The Thibodaux Police Department in Thibodaux, Louisiana, recently received a $15,000 grant from the Lorio Foundation to help improve policing technology for its officers, FOX affiliate WGMB reported.
The TPD decided to spend the grant money on small portable body cameras that go on the chest of officers while they work in the field. According to the source, officers can choose when to record and stop with an easy click of a button.
"Once you get into a traffic stop or you want to activate your camera on scene or what not there is a little on off [button] right here to the right side," Sergeant Clint Dempster of the TPD explained to WGMB.

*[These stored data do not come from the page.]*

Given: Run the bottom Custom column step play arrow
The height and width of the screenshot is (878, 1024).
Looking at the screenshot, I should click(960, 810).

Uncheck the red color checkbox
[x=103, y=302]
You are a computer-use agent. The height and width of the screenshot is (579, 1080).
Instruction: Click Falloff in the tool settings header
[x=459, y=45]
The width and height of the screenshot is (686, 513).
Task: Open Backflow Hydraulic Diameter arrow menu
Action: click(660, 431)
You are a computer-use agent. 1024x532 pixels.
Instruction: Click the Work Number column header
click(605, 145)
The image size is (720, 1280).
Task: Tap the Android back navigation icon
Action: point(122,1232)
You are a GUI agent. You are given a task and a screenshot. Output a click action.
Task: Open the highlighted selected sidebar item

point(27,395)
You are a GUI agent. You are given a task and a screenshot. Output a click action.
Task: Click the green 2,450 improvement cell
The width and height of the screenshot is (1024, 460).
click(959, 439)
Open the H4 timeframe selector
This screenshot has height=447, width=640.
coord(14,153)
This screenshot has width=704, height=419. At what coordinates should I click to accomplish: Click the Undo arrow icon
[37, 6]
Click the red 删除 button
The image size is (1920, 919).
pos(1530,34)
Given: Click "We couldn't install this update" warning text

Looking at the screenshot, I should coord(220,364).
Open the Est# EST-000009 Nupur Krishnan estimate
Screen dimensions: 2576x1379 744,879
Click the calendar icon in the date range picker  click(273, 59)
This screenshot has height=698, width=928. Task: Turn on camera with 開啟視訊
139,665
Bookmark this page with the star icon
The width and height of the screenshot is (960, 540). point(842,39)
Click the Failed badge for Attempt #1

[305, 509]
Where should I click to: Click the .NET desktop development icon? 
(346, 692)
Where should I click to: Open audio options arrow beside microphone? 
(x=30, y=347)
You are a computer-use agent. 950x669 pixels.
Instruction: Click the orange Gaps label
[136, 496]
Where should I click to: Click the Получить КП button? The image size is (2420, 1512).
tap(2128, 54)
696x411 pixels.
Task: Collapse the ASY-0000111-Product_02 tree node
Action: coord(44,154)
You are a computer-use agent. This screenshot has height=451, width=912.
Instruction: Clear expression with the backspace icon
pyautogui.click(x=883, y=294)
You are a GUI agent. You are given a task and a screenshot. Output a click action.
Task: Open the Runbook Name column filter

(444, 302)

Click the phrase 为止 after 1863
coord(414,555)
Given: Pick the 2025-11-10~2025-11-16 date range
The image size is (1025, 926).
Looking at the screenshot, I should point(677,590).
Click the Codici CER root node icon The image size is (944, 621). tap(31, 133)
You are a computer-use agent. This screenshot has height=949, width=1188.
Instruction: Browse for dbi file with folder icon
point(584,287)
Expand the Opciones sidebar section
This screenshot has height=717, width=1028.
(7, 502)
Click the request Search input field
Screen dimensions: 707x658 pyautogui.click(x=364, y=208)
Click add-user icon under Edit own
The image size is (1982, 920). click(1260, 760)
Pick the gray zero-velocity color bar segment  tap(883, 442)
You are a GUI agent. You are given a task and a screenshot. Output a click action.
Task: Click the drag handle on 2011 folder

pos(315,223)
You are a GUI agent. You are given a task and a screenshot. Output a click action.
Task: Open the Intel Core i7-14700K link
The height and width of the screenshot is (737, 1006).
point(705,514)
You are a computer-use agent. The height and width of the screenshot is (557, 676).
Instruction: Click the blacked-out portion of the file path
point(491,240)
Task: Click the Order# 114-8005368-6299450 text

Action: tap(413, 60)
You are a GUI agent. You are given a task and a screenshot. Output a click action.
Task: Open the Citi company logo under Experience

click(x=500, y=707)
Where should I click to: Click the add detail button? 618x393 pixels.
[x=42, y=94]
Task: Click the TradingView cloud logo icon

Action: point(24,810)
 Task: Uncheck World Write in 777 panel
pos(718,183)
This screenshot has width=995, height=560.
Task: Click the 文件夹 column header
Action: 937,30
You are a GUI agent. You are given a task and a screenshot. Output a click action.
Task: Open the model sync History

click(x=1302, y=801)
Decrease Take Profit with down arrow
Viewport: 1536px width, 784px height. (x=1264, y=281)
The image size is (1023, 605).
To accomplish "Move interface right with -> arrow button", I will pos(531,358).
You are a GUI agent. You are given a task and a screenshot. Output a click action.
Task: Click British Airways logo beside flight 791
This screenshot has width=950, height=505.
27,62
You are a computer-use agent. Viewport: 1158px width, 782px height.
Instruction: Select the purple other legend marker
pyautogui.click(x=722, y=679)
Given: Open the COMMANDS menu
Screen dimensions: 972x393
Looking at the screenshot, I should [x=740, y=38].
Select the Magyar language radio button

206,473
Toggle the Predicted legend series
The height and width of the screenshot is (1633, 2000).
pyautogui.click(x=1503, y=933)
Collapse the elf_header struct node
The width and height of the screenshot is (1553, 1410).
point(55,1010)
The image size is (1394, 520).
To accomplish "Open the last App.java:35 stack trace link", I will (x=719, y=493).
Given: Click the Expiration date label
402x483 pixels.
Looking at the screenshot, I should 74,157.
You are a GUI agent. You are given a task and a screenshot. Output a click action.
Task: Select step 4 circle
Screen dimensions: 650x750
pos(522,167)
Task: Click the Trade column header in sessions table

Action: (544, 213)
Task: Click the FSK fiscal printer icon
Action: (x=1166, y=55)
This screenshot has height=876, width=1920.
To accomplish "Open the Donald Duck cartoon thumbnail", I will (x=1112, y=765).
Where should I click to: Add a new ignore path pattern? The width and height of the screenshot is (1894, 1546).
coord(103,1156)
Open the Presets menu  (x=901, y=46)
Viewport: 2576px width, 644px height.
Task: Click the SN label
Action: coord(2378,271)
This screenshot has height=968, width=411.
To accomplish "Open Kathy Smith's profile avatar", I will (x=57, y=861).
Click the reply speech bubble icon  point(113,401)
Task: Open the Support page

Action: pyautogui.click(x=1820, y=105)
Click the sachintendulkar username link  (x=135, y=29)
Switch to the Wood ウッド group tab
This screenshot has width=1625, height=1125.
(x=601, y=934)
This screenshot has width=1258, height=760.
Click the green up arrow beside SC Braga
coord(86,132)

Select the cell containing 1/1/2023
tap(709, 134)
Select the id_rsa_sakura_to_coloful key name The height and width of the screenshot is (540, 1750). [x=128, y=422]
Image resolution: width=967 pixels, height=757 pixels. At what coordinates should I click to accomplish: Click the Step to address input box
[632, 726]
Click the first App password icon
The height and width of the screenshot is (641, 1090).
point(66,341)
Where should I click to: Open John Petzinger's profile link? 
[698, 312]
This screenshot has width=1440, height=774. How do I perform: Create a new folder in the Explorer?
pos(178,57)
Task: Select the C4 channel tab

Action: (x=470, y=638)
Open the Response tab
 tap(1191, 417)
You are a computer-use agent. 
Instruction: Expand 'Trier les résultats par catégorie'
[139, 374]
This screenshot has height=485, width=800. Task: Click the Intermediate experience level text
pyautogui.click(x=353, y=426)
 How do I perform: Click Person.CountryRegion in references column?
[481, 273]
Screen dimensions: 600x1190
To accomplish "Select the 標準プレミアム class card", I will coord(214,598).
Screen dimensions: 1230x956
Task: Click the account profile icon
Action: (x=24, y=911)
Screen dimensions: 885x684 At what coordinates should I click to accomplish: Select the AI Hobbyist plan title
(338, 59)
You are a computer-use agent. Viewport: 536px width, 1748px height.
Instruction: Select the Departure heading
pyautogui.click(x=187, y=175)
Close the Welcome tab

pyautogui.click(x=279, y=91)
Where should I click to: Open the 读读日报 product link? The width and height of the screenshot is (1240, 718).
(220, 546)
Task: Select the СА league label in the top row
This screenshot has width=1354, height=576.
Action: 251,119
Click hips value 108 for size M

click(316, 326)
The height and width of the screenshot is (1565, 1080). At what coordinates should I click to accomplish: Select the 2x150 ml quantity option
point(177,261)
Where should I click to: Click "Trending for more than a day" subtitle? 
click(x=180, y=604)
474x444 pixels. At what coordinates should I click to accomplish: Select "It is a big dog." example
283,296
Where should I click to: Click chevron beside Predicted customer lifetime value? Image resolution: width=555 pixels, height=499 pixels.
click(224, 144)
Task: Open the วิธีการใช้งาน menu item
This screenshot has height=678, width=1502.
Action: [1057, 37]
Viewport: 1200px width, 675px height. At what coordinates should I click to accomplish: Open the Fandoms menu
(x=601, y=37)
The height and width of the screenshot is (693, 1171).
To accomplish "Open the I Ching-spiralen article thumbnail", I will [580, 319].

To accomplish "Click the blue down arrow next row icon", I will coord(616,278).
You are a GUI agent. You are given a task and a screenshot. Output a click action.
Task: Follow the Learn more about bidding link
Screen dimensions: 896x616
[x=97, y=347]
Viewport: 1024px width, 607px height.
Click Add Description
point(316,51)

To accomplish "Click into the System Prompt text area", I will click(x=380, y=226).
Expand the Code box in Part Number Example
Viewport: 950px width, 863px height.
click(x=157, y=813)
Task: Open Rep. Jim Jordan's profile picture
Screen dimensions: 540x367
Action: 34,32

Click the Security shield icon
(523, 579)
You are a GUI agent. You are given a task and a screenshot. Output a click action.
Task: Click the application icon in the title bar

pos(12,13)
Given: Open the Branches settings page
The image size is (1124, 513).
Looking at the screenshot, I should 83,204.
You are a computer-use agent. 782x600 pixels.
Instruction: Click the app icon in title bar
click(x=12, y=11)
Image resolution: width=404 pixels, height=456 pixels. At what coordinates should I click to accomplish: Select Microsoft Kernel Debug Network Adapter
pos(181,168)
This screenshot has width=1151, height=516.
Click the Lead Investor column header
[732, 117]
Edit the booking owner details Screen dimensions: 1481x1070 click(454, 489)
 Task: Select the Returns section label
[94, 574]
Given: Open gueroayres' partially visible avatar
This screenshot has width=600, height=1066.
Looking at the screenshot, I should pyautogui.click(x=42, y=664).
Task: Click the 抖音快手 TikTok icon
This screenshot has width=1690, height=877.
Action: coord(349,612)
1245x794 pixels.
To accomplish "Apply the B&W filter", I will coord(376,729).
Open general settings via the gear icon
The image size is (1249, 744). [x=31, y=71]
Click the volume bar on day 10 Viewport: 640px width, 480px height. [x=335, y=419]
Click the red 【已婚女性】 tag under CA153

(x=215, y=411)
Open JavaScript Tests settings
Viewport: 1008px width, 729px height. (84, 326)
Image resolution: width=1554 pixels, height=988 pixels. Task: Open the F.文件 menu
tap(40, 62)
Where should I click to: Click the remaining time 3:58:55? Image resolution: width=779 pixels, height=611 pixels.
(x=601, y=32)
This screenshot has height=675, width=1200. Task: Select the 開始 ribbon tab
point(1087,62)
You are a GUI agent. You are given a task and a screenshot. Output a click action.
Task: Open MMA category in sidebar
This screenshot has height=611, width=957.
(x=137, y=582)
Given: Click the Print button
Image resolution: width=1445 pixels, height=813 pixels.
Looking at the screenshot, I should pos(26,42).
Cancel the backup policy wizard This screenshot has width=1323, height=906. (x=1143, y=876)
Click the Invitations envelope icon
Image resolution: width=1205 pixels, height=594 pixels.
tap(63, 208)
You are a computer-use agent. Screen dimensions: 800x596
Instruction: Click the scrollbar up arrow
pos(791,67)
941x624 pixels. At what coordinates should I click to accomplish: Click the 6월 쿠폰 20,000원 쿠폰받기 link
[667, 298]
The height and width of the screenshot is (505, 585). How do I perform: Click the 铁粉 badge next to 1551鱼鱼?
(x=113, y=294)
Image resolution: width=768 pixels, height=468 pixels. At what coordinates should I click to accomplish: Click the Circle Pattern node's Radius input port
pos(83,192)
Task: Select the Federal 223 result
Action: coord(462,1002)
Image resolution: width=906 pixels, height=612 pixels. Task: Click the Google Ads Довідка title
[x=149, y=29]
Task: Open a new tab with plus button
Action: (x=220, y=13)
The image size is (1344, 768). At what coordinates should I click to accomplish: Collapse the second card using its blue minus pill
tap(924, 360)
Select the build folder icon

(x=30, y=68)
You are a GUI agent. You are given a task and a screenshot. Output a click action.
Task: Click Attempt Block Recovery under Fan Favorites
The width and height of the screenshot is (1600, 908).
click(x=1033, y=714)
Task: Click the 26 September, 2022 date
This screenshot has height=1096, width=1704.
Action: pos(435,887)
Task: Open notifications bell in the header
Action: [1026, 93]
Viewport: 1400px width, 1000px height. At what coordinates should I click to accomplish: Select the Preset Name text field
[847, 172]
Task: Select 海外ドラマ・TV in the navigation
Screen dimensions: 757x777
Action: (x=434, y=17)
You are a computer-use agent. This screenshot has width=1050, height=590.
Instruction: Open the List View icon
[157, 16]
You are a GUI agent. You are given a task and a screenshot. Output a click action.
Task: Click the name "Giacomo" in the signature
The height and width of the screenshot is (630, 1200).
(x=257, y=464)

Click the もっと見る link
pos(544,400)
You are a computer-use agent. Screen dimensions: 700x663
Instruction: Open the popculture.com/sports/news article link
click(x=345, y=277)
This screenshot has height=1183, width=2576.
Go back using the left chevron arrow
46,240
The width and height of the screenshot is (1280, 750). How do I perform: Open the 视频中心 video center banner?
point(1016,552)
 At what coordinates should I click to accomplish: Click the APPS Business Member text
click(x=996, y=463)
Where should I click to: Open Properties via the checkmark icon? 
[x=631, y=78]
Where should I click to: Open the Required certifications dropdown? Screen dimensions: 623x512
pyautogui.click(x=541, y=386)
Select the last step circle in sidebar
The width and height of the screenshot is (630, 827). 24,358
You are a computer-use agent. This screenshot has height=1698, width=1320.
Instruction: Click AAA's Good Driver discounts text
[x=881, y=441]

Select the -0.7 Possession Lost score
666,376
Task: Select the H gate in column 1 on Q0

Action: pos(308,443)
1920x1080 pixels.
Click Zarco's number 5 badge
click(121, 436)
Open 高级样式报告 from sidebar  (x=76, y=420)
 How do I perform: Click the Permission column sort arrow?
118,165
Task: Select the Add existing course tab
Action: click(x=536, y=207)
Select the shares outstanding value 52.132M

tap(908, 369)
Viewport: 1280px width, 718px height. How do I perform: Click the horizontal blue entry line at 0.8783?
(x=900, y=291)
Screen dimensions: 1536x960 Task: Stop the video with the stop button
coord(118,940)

Police Chief Scott Silverii of the TPD stated the number one goal for police officers in the field is to document the facts. While getting the facts straight might not be the intensely high-tech policing devices many see on crime television shows, having the right information is absolutely essential for the law enforcement agency.
"We don't have to rely on our memory to transcribe your spoken statement," Silverii told WGMB. "We have your voice. We have your image. We have the inflection of your tone. Everything is exactly [documented] as you chose to present it."
Recorded footage helping in court
The device is giving officers and law enforcement agents another eye in the field, which could help them in court cases. According to the source, the cameras' footage has already been used in several cases and has proven successful for the police department.
The video recording makes it much less difficult for officers to fill out police reports and to show others exactly what happened in the field.
"To be able to walk into court and not only have a detective or have a police officer explain to a jury what happened," Cam Morvant, a Lafourche Parish District Attorney told WGMB. "Then we can tell them we are not only going to explain it to you we're going to show it to you."
In New Orleans, police officers are also getting used to the new technology to help them fight crime. According to CBS affiliate WWL-TV, officers have been able to use them on domestic abuse calls and when shots are fired. The recordings can show who instigated a situation and who shot first.
In Thibodaux, agents are using the crime control cameras to help train rookie officers. According to WGMB, veteran officers can review the tape with the rookie agents to walk through what they did right and what needs improvement while they work in the field.